Johannes Christopher Hagemann Reinhardt (1778–1845), curator at the Royal Museum of Natural History in Copenhagen from 1806 and professor at the University of Copenhagen from 1814, asked Emilius Marius Georgius Løbner (1766–1849), Governor of the Faeroes between 1816 and 1828, for skins of birds in different life stages, as well as for eggs. Reinhardt was also a fellow student and good friend of Jacob Aall, and both Jacob and Nicolai were on friendly terms with several central persons in Copenhagen, including Reinhardt's student and successor in his professorship, Steenstrup.
It is known that Nicolai Aall exchanged specimens with Reinhardt, and in 1845 he acquired the Great Auk specimen in exchange for a Norwegian Brown Bear Ursus arctos. The Aall collection also contained several white Gyr Falcon Falco rusticolus skins from Greenland, probably obtained from the museum in Copenhagen. This museum had received several such skins from the Inspector of South Greenland, Carl Peter Holbøll (1795–1856), himself an ornithologist who had collected the skins in 1840–42 (Mehlum 2021). Further, in a letter to Halvor Heyerdahl Rasch (1805–83) at the Zoological Museum in Christiania [now Oslo] in May 1847, Nicolai wrote that he was expecting ‘some good stuff’ from Steenstrup in Copenhagen (Mehlum 2021).

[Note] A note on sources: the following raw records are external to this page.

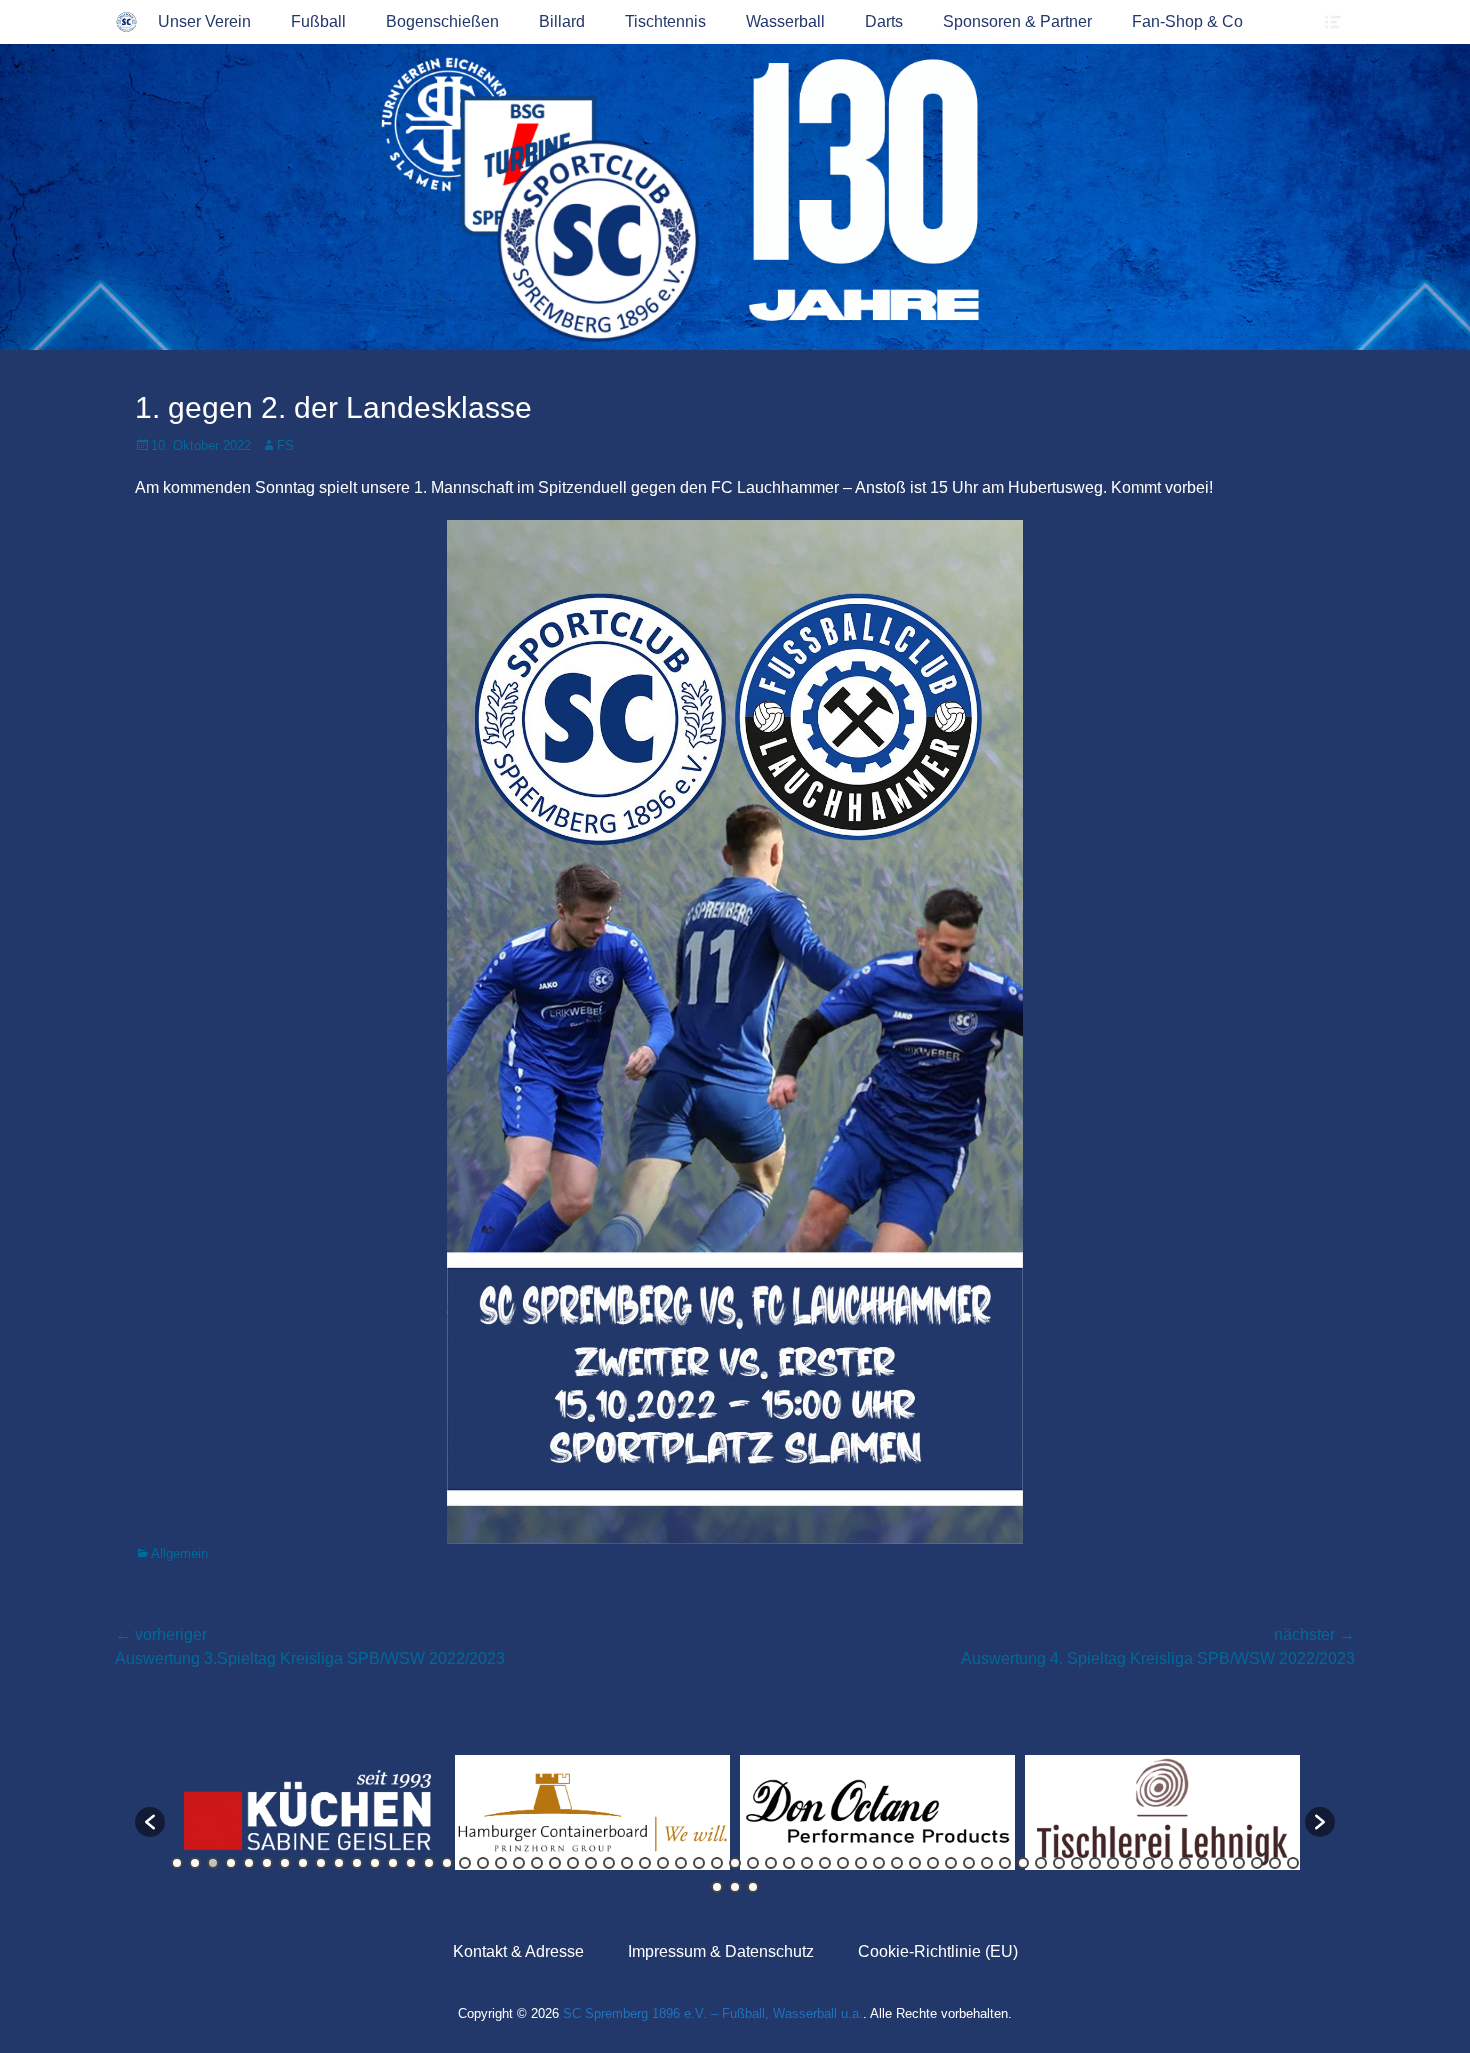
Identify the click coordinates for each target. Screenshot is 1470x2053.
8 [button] (303, 1863)
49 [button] (1041, 1863)
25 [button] (609, 1863)
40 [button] (879, 1863)
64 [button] (717, 1887)
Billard (562, 21)
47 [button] (1005, 1863)
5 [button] (249, 1863)
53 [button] (1113, 1863)
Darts (884, 21)
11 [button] (357, 1863)
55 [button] (1149, 1863)
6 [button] (267, 1863)
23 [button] (573, 1863)
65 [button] (735, 1887)
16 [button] (447, 1863)
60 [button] (1239, 1863)
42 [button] (915, 1863)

It is therefore very likely that the white-speckled raven now at NHMO came to the Aall collection via Steenstrup in Copenhagen, perhaps as part of the 1847 shipment mentioned in the letter to Rasch. While Steenstrup did visit the Faeroe Islands in 1844 (Mehlum 2021), it is more likely that the Oslo specimen was collected by a Faeroese resident and later sent to Copenhagen.
Acknowledgements
We thank our reviewers Robert Prŷs-Jones and Clem Fisher for their constructive comments. We also thank Fridtjof Mehlum for discussions relating to the Aall father and son and the origin of specimens in their collection, and Peter Hosner at the Natural History Museum of Denmark, for assistance checking archival records pertaining to the bird collection in Copenhagen.